The beginning of Term 4 is always beset by a range of emotions for our Year 12s as they grapple with feelings of excitement, nostalgia, disquiet and fatigue. The Quad countdown (which commenced last term) is into single digits; the leavers’ jumpers are rightly being worn as a badge of honour; trial exams are over (which can only mean one thing) and the formality of evenings like Valedictory and Speech Night loom large on the horizon. There’s a sense of finality to things now – final House sessions and Assemblies; Chapel services and classes. And a poignant sense of where it all began, the likes of which will be given tangible expression next week through the opening of time capsules. This is a period replete with ritual and gravitas and a growing sense of purpose as evidenced by the extraordinary numbers of students who made use of the library over the holiday period or the dozens of students who arrive at 7.00am for Maths ‘boot camp’.
The Class of 2019 set the tone from day one, coming together under the banner of Unity, which was honoured time and again in word and deed.
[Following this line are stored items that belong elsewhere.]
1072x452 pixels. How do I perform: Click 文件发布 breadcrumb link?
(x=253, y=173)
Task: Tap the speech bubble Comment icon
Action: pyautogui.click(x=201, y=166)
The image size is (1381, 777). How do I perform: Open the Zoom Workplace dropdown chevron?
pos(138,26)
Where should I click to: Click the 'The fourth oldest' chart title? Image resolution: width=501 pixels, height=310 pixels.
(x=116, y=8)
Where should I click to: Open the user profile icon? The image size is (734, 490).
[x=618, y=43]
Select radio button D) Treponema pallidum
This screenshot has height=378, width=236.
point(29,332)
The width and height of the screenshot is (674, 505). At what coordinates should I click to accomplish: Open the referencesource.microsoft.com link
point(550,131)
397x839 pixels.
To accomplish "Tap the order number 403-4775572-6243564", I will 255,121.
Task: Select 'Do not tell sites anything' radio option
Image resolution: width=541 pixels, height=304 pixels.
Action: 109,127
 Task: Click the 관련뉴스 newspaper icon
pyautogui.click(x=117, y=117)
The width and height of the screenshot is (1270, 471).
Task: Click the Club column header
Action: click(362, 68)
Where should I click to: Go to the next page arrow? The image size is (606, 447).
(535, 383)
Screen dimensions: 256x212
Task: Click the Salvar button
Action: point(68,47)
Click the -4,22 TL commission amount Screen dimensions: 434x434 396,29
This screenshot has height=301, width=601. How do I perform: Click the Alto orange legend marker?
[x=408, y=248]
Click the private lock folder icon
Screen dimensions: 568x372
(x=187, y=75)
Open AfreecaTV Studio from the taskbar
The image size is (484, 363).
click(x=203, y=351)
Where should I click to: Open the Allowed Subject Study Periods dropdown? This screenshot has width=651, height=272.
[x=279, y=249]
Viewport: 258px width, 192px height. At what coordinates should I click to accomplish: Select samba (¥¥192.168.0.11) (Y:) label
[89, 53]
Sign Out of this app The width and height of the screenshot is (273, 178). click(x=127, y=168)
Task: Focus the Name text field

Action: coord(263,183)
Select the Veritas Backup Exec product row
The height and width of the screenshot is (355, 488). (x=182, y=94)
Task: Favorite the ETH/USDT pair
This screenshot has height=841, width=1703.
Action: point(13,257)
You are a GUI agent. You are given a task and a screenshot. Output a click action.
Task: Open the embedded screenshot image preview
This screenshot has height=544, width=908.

They’ll be remembered for the way they played and swam and sung with joy on behalf of their Houses; that, despite their growing need for independence, they respected the processes and more importantly the people put in place to guide them in their final year; that they gave of their time over again in the service of others; supported each other from the sidelines and stands, stalls and riverbanks (no matter the result); transformed the Quad into a scene from High School Musical so that their formal at Leonda was a night to remember for all the right reasons; wore the best looking uniform in Melbourne with genuine pride and threw their considerable weight and creativity behind our collective efforts to nurture a culture of community, inclusivity and trust in the Senior School. They’ve been an absolute delight to be around and I know I speak on behalf of all Senior School teachers when I say that we could not have asked for a more delightful group of young people with whom to spend our days.
But their time has come, in the words of Sir Francis Drake, to ‘venture on wider seas’ and it is our sincere hope that they will lose sight of the shore, and in so doing, find stars…
Disturb us, Lord, when we are too well pleased with ourselves, when our dreams have come true because we have dreamed too little, when we arrive safely because we sailed too close to the shore.
Disturb us, Lord, to dare more boldly, to venture on wider seas, where storms will show your mastery, where losing sight of land, we shall find the stars…
We ask you to push back the horizon of our hopes, and to push us into the future in strength, courage, hope, and love.
The crossing of any threshold is a terrifyingly wonderful event, fraught with possibility and rightly filled with fear and excitement in equal measure; there is no doubting the fact that this is a seminal moment in the life of our young men and women. Implicit in any moment of embarkation, however, is a rising sense of readiness and a call to take the next step on a life’s journey. Help us to help them take that next step with purpose, dignity and gratitude for the blessings that have been theirs to date.